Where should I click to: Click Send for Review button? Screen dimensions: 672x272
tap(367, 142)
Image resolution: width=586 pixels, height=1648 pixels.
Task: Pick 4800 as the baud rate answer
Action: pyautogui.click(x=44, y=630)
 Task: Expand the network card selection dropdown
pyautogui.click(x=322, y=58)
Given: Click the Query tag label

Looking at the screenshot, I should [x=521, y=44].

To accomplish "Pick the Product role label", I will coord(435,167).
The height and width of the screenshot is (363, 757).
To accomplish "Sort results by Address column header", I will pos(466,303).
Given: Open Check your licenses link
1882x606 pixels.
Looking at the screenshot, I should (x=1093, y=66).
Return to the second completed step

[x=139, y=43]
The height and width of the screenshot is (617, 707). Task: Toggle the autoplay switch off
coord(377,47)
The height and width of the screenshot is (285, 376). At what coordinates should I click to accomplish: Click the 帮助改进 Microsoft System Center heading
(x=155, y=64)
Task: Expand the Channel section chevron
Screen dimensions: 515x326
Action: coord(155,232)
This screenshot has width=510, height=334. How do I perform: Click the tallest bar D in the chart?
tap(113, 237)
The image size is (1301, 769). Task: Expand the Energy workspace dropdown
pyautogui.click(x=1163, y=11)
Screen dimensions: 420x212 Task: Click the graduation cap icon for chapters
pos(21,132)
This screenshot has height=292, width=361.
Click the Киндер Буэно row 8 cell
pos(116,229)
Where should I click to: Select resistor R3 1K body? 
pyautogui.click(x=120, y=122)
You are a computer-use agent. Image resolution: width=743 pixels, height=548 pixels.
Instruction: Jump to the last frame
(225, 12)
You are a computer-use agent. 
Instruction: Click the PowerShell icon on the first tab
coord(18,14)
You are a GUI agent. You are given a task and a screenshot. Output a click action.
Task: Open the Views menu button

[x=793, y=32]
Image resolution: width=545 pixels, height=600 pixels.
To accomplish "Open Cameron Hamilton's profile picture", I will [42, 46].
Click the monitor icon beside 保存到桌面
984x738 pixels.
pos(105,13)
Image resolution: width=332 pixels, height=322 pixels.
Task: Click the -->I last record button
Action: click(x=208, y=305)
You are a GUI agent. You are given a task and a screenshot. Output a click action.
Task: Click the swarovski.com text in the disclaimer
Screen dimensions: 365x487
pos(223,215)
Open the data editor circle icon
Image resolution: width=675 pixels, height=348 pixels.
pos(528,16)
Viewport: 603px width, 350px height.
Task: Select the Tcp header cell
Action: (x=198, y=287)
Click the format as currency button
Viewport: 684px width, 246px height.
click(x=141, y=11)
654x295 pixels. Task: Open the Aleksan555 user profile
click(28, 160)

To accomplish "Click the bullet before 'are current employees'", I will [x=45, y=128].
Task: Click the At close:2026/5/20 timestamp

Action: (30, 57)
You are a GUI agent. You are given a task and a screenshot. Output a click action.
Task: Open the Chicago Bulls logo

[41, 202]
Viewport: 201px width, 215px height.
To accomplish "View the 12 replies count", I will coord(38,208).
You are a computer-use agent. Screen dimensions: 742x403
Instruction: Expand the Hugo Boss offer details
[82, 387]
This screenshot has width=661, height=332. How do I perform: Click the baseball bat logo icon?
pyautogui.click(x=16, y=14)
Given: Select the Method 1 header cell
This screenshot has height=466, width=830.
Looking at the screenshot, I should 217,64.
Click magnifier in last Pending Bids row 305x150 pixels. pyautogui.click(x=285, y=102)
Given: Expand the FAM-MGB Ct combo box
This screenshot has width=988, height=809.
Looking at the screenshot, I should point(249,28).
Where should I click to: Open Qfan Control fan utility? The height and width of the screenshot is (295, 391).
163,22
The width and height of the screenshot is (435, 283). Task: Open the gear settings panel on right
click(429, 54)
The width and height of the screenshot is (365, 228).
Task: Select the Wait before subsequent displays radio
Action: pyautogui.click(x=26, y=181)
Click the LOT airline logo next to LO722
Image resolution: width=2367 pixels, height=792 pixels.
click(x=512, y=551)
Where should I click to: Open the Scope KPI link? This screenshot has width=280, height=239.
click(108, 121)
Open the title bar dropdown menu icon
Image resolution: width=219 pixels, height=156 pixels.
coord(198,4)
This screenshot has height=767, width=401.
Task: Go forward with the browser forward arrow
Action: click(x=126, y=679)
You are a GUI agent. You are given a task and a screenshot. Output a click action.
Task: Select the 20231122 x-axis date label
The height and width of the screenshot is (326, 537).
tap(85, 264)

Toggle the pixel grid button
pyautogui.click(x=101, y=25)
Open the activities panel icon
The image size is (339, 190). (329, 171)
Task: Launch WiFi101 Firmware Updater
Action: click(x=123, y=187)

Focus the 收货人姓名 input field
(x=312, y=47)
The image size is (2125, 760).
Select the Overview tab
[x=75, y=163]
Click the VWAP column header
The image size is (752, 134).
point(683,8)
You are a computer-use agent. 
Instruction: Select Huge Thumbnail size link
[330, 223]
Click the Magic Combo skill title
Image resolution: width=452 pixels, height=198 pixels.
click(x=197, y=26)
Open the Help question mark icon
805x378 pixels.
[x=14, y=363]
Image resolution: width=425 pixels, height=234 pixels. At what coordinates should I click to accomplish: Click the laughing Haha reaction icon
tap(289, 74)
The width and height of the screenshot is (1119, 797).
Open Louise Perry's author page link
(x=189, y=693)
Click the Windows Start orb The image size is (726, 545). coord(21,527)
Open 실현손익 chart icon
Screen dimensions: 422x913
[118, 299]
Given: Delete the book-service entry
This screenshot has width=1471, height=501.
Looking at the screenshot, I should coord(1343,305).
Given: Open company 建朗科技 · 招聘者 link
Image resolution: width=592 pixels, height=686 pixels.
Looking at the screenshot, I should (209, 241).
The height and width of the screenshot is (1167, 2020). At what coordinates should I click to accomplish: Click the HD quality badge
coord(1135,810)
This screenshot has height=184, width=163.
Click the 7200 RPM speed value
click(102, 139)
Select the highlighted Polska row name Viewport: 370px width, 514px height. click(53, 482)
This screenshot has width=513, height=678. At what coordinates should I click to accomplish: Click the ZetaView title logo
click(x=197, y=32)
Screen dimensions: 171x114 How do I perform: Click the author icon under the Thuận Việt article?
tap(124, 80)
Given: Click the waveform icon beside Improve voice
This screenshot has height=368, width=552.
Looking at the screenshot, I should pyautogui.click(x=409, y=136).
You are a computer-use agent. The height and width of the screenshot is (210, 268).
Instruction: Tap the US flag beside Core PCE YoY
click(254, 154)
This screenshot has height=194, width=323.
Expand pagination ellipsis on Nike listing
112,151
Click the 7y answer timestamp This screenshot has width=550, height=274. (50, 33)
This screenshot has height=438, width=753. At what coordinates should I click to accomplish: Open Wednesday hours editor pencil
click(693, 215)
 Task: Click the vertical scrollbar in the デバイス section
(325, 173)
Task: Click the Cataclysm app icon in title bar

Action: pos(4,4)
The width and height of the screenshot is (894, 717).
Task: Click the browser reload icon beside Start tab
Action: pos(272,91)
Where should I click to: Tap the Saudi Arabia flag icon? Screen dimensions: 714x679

:::

### Work order:
So that nothing differs from the original, transcribe all of the records above.

### Answer to this task:
Where should I click to: Click Send for Review button? Screen dimensions: 672x272
tap(367, 142)
Image resolution: width=586 pixels, height=1648 pixels.
Task: Pick 4800 as the baud rate answer
Action: pyautogui.click(x=44, y=630)
 Task: Expand the network card selection dropdown
pyautogui.click(x=322, y=58)
Given: Click the Query tag label

Looking at the screenshot, I should [x=521, y=44].

To accomplish "Pick the Product role label", I will coord(435,167).
The height and width of the screenshot is (363, 757).
To accomplish "Sort results by Address column header", I will pos(466,303).
Given: Open Check your licenses link
1882x606 pixels.
Looking at the screenshot, I should (x=1093, y=66).
Return to the second completed step

[x=139, y=43]
The height and width of the screenshot is (617, 707). Task: Toggle the autoplay switch off
coord(377,47)
The height and width of the screenshot is (285, 376). At what coordinates should I click to accomplish: Click the 帮助改进 Microsoft System Center heading
(x=155, y=64)
Task: Expand the Channel section chevron
Screen dimensions: 515x326
Action: coord(155,232)
This screenshot has width=510, height=334. How do I perform: Click the tallest bar D in the chart?
tap(113, 237)
The image size is (1301, 769). Task: Expand the Energy workspace dropdown
pyautogui.click(x=1163, y=11)
Screen dimensions: 420x212 Task: Click the graduation cap icon for chapters
pos(21,132)
This screenshot has height=292, width=361.
Click the Киндер Буэно row 8 cell
pos(116,229)
Where should I click to: Select resistor R3 1K body? 
pyautogui.click(x=120, y=122)
You are a computer-use agent. Image resolution: width=743 pixels, height=548 pixels.
Instruction: Jump to the last frame
(225, 12)
You are a computer-use agent. 
Instruction: Click the PowerShell icon on the first tab
coord(18,14)
You are a GUI agent. You are given a task and a screenshot. Output a click action.
Task: Open the Views menu button

[x=793, y=32]
Image resolution: width=545 pixels, height=600 pixels.
To accomplish "Open Cameron Hamilton's profile picture", I will [42, 46].
Click the monitor icon beside 保存到桌面
984x738 pixels.
pos(105,13)
Image resolution: width=332 pixels, height=322 pixels.
Task: Click the -->I last record button
Action: click(x=208, y=305)
You are a GUI agent. You are given a task and a screenshot. Output a click action.
Task: Click the swarovski.com text in the disclaimer
Screen dimensions: 365x487
pos(223,215)
Open the data editor circle icon
Image resolution: width=675 pixels, height=348 pixels.
pos(528,16)
Viewport: 603px width, 350px height.
Task: Select the Tcp header cell
Action: (x=198, y=287)
Click the format as currency button
Viewport: 684px width, 246px height.
click(x=141, y=11)
654x295 pixels. Task: Open the Aleksan555 user profile
click(28, 160)

To accomplish "Click the bullet before 'are current employees'", I will [x=45, y=128].
Task: Click the At close:2026/5/20 timestamp

Action: (30, 57)
You are a GUI agent. You are given a task and a screenshot. Output a click action.
Task: Open the Chicago Bulls logo

[41, 202]
Viewport: 201px width, 215px height.
To accomplish "View the 12 replies count", I will coord(38,208).
You are a computer-use agent. Screen dimensions: 742x403
Instruction: Expand the Hugo Boss offer details
[82, 387]
This screenshot has width=661, height=332. How do I perform: Click the baseball bat logo icon?
pyautogui.click(x=16, y=14)
Given: Select the Method 1 header cell
This screenshot has height=466, width=830.
Looking at the screenshot, I should 217,64.
Click magnifier in last Pending Bids row 305x150 pixels. pyautogui.click(x=285, y=102)
Given: Expand the FAM-MGB Ct combo box
This screenshot has width=988, height=809.
Looking at the screenshot, I should point(249,28).
Where should I click to: Open Qfan Control fan utility? The height and width of the screenshot is (295, 391).
163,22
The width and height of the screenshot is (435, 283). Task: Open the gear settings panel on right
click(429, 54)
The width and height of the screenshot is (365, 228).
Task: Select the Wait before subsequent displays radio
Action: pyautogui.click(x=26, y=181)
Click the LOT airline logo next to LO722
Image resolution: width=2367 pixels, height=792 pixels.
click(x=512, y=551)
Where should I click to: Open the Scope KPI link? This screenshot has width=280, height=239.
click(108, 121)
Open the title bar dropdown menu icon
Image resolution: width=219 pixels, height=156 pixels.
coord(198,4)
This screenshot has height=767, width=401.
Task: Go forward with the browser forward arrow
Action: click(x=126, y=679)
You are a GUI agent. You are given a task and a screenshot. Output a click action.
Task: Select the 20231122 x-axis date label
The height and width of the screenshot is (326, 537).
tap(85, 264)

Toggle the pixel grid button
pyautogui.click(x=101, y=25)
Open the activities panel icon
The image size is (339, 190). (329, 171)
Task: Launch WiFi101 Firmware Updater
Action: click(x=123, y=187)

Focus the 收货人姓名 input field
(x=312, y=47)
The image size is (2125, 760).
Select the Overview tab
[x=75, y=163]
Click the VWAP column header
The image size is (752, 134).
point(683,8)
You are a computer-use agent. 
Instruction: Select Huge Thumbnail size link
[330, 223]
Click the Magic Combo skill title
Image resolution: width=452 pixels, height=198 pixels.
click(x=197, y=26)
Open the Help question mark icon
805x378 pixels.
[x=14, y=363]
Image resolution: width=425 pixels, height=234 pixels. At what coordinates should I click to accomplish: Click the laughing Haha reaction icon
tap(289, 74)
The width and height of the screenshot is (1119, 797).
Open Louise Perry's author page link
(x=189, y=693)
Click the Windows Start orb The image size is (726, 545). coord(21,527)
Open 실현손익 chart icon
Screen dimensions: 422x913
[118, 299]
Given: Delete the book-service entry
This screenshot has width=1471, height=501.
Looking at the screenshot, I should coord(1343,305).
Given: Open company 建朗科技 · 招聘者 link
Image resolution: width=592 pixels, height=686 pixels.
Looking at the screenshot, I should (209, 241).
The height and width of the screenshot is (1167, 2020). At what coordinates should I click to accomplish: Click the HD quality badge
coord(1135,810)
This screenshot has height=184, width=163.
Click the 7200 RPM speed value
click(102, 139)
Select the highlighted Polska row name Viewport: 370px width, 514px height. click(53, 482)
This screenshot has width=513, height=678. At what coordinates should I click to accomplish: Click the ZetaView title logo
click(x=197, y=32)
Screen dimensions: 171x114 How do I perform: Click the author icon under the Thuận Việt article?
tap(124, 80)
Given: Click the waveform icon beside Improve voice
This screenshot has height=368, width=552.
Looking at the screenshot, I should pyautogui.click(x=409, y=136).
You are a computer-use agent. The height and width of the screenshot is (210, 268).
Instruction: Tap the US flag beside Core PCE YoY
click(254, 154)
This screenshot has height=194, width=323.
Expand pagination ellipsis on Nike listing
112,151
Click the 7y answer timestamp This screenshot has width=550, height=274. (50, 33)
This screenshot has height=438, width=753. At what coordinates should I click to accomplish: Open Wednesday hours editor pencil
click(693, 215)
 Task: Click the vertical scrollbar in the デバイス section
(325, 173)
Task: Click the Cataclysm app icon in title bar

Action: pos(4,4)
The width and height of the screenshot is (894, 717).
Task: Click the browser reload icon beside Start tab
Action: pos(272,91)
Where should I click to: Tap the Saudi Arabia flag icon? Screen dimensions: 714x679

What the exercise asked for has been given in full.